REQUIRED ACTION =>
Reproduce the lines below exactly. Skip images.

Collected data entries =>
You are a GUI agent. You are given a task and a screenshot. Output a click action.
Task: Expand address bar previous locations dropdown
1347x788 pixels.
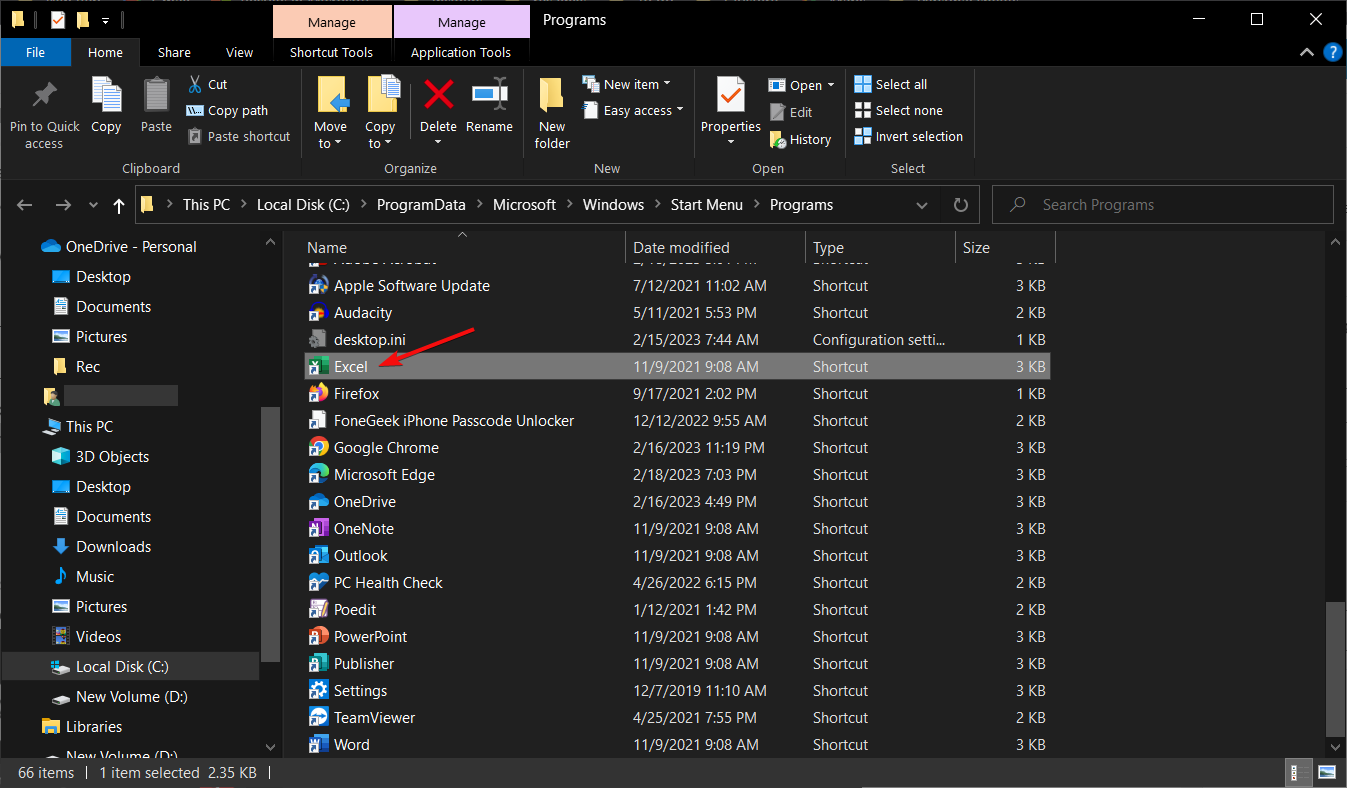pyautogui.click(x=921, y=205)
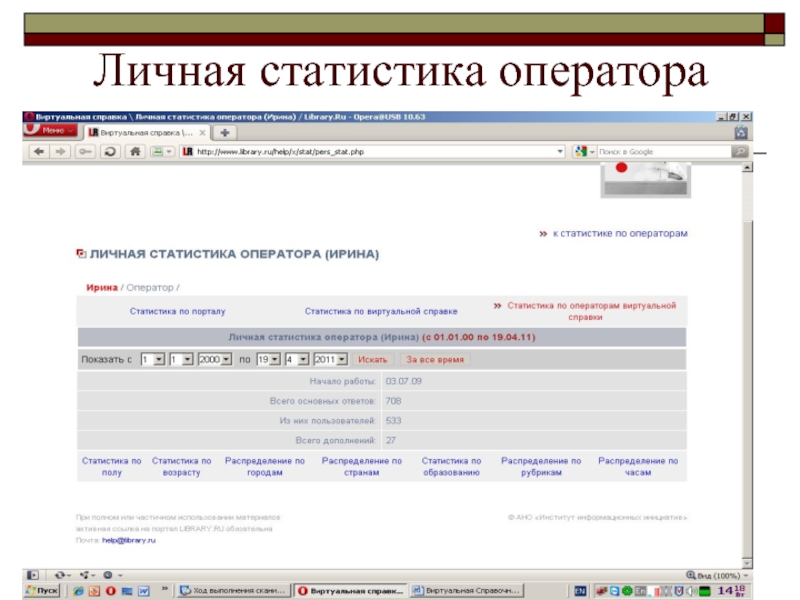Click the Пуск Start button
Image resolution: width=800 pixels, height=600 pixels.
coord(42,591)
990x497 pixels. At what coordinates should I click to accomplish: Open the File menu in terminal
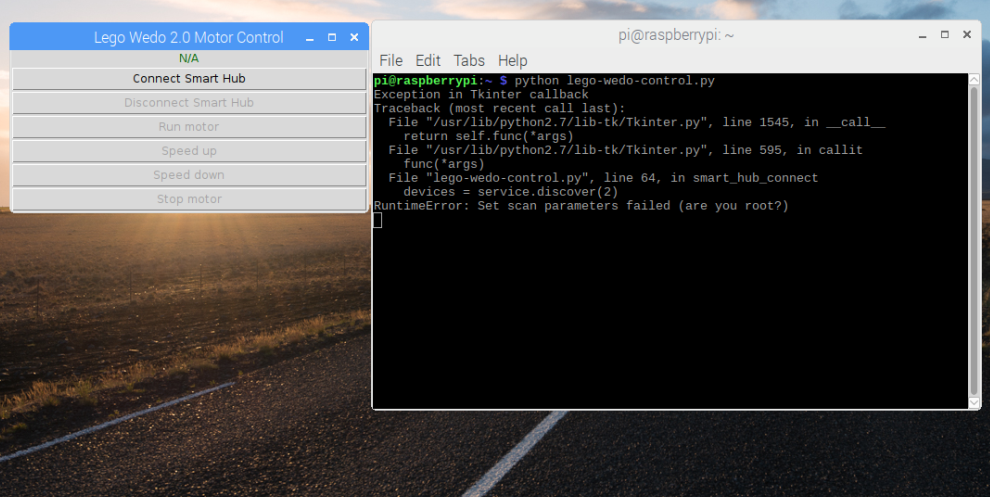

ANSWER SPACE =>
You are a GUI agent. You are given a task and a screenshot. Output a click action.
Task: Expand address bar previous locations dropdown
1347x788 pixels.
pyautogui.click(x=921, y=205)
Click the Пуск Start button
Image resolution: width=800 pixels, height=600 pixels.
coord(42,591)
990x497 pixels. At what coordinates should I click to accomplish: Open the File menu in terminal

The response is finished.